Xiao, Xueqiong, Xie, Jiatao, Cheng, Jiasen, Li, Guoqing, Yi, Xianhong, Jiang, Daohong, Fu, Yanping
Molecular plant-microbe interactions 2014 v.27 no.1 pp. 40-55
EF hand motifs, Nicotiana benthamiana, Sclerotinia sclerotiorum, appressoria, cell death, genes, leaves, mutants, oxalic acid, pathogenicity, phenotype, plant pathogenic fungi, proteins, rapeseed, sclerotia, signal peptide, tissues, tobacco, transfer DNA
To decipher the mechanism of pathogenicity in Sclerotinia sclerotiorum, a pathogenicity-defective mutant, Sunf-MT6, was isolated from a T-DNA insertional library. Sunf-MT6 could not form compound appressorium and failed to induce lesions on leaves of rapeseed though it could produce more oxalic acid than the wild-type strain. However, it could enter into host tissues via wounds and cause typical necrotic lesions.
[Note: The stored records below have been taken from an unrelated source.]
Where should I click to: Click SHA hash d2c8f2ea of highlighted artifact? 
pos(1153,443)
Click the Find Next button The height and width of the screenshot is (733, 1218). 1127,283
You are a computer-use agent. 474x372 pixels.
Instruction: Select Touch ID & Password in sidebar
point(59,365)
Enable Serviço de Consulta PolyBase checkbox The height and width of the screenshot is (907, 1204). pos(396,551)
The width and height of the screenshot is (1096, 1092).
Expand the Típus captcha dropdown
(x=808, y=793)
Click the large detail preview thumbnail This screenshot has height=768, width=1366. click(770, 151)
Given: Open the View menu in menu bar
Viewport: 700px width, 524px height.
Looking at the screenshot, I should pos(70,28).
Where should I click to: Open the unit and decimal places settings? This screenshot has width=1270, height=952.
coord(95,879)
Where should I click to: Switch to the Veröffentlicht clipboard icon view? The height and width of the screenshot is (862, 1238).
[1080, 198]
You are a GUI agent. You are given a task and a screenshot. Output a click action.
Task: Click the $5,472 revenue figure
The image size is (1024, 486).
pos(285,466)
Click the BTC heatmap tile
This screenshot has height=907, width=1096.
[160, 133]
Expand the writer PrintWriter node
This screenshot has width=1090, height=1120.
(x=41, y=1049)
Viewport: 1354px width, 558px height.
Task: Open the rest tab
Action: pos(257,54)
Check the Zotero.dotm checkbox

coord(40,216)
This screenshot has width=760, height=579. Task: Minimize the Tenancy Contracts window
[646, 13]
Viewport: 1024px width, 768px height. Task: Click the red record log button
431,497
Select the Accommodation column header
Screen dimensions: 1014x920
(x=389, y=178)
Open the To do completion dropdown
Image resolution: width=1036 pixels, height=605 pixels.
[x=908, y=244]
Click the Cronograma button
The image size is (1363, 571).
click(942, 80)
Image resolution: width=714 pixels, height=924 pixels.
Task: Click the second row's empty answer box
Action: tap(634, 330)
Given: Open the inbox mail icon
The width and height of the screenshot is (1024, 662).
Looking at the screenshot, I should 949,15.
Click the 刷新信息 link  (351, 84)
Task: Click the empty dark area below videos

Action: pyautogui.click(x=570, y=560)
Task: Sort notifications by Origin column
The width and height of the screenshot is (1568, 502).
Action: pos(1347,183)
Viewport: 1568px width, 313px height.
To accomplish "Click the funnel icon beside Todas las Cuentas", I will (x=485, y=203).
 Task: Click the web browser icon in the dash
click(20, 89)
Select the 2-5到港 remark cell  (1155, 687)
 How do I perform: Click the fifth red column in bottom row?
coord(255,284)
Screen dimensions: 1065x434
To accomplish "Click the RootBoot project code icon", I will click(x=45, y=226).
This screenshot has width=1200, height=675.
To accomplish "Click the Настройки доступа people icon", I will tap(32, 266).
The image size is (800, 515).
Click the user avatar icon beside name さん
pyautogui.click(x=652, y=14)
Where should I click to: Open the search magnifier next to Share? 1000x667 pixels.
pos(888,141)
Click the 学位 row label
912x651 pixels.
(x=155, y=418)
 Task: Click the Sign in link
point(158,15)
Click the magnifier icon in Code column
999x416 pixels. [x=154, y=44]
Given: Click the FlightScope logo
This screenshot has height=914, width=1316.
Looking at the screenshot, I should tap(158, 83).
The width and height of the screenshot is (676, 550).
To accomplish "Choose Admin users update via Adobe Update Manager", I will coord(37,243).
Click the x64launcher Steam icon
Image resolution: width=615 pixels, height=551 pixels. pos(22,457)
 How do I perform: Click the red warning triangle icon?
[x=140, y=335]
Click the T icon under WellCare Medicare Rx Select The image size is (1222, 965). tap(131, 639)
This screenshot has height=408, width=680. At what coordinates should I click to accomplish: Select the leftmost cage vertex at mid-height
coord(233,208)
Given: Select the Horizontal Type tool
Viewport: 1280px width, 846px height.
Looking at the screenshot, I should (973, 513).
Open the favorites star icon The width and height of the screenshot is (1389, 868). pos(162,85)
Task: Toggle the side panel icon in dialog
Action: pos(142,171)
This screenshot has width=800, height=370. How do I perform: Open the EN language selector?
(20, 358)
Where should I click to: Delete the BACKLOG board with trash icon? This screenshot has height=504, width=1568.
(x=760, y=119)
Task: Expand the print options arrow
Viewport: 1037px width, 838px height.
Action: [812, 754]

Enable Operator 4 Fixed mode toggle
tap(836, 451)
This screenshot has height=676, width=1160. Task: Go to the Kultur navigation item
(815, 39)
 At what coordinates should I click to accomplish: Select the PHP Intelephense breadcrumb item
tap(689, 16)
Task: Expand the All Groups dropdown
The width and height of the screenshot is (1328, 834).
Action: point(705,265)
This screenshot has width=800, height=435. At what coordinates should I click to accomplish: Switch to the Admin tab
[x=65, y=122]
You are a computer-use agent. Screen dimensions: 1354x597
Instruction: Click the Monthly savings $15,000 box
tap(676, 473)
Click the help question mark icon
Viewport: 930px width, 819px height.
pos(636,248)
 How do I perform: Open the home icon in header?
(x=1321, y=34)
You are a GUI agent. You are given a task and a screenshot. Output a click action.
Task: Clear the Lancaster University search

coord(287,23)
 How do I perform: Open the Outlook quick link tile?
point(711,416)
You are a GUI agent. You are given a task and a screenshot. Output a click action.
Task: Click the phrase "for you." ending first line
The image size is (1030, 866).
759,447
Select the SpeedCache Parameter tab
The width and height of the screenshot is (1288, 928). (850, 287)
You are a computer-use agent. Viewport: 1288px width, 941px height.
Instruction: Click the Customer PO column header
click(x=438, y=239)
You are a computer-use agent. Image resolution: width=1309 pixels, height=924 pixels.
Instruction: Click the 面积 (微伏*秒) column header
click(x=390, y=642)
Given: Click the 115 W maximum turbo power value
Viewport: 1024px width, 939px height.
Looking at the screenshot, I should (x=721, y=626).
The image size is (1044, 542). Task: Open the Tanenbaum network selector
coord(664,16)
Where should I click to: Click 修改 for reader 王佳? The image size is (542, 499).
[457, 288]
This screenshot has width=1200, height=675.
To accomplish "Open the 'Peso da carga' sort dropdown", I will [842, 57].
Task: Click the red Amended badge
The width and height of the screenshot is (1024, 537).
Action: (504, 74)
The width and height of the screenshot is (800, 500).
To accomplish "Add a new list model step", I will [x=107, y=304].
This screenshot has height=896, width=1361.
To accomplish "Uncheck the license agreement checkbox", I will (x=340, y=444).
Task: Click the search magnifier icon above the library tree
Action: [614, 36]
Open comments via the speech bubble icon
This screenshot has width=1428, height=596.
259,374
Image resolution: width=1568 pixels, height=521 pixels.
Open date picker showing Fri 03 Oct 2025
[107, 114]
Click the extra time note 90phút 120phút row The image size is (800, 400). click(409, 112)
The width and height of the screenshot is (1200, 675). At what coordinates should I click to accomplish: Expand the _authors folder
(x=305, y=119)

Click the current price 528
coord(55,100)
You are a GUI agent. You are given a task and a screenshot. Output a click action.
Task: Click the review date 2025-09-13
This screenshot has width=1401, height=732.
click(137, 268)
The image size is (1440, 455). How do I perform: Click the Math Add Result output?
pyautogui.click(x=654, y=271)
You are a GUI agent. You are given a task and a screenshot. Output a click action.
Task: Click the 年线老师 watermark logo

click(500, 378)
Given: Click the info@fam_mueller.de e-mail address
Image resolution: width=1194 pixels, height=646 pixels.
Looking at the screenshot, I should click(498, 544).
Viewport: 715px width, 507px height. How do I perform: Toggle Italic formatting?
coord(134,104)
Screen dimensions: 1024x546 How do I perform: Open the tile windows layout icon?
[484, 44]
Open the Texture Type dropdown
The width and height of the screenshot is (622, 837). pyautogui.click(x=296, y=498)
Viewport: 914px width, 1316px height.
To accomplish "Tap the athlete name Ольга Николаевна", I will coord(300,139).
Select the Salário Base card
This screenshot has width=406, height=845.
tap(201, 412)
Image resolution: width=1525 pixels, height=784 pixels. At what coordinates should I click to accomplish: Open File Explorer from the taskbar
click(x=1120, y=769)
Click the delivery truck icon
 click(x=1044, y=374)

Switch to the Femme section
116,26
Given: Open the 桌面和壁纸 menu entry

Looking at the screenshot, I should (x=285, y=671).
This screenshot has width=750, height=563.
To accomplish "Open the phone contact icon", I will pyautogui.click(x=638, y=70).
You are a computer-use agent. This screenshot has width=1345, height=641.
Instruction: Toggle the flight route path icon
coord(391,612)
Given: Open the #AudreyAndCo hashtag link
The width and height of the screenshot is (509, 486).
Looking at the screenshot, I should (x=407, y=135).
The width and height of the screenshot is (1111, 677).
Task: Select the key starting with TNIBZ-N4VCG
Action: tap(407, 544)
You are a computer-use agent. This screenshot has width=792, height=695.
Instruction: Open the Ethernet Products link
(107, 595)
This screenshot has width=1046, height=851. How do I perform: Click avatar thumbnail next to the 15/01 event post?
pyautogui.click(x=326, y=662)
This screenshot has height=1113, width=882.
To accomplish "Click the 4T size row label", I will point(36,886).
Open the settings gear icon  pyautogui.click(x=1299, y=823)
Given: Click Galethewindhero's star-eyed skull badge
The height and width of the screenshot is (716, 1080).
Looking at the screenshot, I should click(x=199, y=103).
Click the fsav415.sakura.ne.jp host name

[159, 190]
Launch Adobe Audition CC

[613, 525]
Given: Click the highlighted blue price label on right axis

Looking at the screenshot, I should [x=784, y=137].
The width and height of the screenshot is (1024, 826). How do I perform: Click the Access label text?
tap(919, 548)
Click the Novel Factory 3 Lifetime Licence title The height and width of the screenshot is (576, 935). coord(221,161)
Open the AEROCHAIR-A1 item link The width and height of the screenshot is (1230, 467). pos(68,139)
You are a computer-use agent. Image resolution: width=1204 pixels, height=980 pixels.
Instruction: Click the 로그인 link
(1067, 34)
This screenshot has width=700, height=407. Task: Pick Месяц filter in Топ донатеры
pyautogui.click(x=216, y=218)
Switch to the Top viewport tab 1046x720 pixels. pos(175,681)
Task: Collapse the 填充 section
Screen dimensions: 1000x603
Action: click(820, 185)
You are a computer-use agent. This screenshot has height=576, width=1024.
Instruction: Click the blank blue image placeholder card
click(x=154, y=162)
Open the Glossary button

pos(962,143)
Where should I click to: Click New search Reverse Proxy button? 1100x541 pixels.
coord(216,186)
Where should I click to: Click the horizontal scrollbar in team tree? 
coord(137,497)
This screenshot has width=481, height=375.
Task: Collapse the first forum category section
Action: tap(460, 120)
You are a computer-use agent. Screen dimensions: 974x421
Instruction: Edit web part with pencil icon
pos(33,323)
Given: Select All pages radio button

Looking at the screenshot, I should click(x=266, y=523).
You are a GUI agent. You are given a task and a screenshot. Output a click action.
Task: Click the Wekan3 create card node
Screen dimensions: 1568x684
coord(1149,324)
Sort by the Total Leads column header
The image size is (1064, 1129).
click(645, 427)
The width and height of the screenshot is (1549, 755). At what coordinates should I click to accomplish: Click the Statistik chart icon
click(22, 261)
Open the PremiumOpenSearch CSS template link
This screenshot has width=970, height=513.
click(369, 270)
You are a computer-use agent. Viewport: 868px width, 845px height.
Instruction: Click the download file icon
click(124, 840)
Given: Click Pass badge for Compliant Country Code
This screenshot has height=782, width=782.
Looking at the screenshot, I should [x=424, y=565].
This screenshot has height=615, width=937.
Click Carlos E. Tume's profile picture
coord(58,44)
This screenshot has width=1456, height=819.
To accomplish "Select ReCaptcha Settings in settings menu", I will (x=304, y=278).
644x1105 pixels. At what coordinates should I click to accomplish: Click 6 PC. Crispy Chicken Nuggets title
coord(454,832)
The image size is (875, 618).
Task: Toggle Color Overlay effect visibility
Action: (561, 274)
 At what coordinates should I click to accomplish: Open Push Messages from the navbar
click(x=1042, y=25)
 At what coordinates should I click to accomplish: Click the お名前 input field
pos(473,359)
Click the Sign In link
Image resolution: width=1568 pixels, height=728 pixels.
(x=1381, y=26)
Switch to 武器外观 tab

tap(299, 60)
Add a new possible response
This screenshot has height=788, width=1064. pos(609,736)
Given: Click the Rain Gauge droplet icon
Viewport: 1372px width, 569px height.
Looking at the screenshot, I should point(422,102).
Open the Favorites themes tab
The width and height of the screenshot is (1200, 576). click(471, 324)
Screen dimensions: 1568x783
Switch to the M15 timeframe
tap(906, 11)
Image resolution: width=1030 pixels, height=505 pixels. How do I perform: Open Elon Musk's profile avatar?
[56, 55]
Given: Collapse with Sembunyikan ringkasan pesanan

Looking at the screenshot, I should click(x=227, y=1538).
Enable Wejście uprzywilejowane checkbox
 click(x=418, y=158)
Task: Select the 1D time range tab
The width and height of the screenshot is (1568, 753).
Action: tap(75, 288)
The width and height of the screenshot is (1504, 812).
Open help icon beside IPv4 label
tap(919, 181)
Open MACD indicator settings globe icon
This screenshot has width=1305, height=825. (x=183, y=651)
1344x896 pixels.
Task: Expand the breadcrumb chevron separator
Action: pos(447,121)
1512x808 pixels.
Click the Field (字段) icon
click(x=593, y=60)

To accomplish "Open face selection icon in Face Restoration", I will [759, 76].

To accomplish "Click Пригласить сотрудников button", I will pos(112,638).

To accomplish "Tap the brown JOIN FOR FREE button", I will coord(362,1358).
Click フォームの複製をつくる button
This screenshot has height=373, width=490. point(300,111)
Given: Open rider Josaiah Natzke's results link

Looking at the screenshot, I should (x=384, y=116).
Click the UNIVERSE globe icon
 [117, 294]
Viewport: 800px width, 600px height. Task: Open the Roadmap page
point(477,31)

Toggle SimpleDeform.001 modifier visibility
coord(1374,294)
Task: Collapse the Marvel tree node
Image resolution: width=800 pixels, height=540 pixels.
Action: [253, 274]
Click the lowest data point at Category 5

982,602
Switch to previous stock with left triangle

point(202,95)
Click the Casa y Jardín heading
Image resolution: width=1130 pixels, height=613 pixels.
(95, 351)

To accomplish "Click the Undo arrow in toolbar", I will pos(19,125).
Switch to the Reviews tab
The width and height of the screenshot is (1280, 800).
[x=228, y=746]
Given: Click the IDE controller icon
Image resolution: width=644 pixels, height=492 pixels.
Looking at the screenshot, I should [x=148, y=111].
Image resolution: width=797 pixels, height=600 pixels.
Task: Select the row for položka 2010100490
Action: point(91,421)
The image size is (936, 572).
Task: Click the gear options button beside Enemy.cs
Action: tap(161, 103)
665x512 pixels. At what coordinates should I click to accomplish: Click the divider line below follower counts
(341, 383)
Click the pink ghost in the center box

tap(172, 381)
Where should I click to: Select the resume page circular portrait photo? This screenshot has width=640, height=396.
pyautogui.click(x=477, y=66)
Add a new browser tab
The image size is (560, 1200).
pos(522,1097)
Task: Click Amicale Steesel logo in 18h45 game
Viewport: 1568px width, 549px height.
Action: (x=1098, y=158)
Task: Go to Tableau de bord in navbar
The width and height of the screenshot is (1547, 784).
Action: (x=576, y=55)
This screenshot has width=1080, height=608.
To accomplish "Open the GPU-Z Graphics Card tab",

Furthermore, Sunf-MT6 produced fewer but larger sclerotia than the wild-type strain Sunf-M. A gene, named Ss-caf1, was disrupted by T-DNA insertion in Sunf-MT6. Gene complementation and knockdown experiments confirmed that the disruption of Ss-caf1 was responsible for the phenotypic changes of Sunf-MT6. Ss-caf1 encodes a secretory protein with a putative Ca²⁺-binding EF-hand motif. High expression levels of Ss-caf1 were observed at an early stage of compound appressorium formation and in immature sclerotia. Expression of Ss-caf1 without signal peptides in Nicotiana benthamiana via Tobacco rattle virus-based vectors elicited cell death. These results suggest that Ss-caf1 plays an important role in compound appressorium formation and sclerotial development of S. sclerotiorum. In addition, Ss-Caf1 has the potential to interact with certain host proteins or unknown substances in host cells, resulting in subsequent host cell death.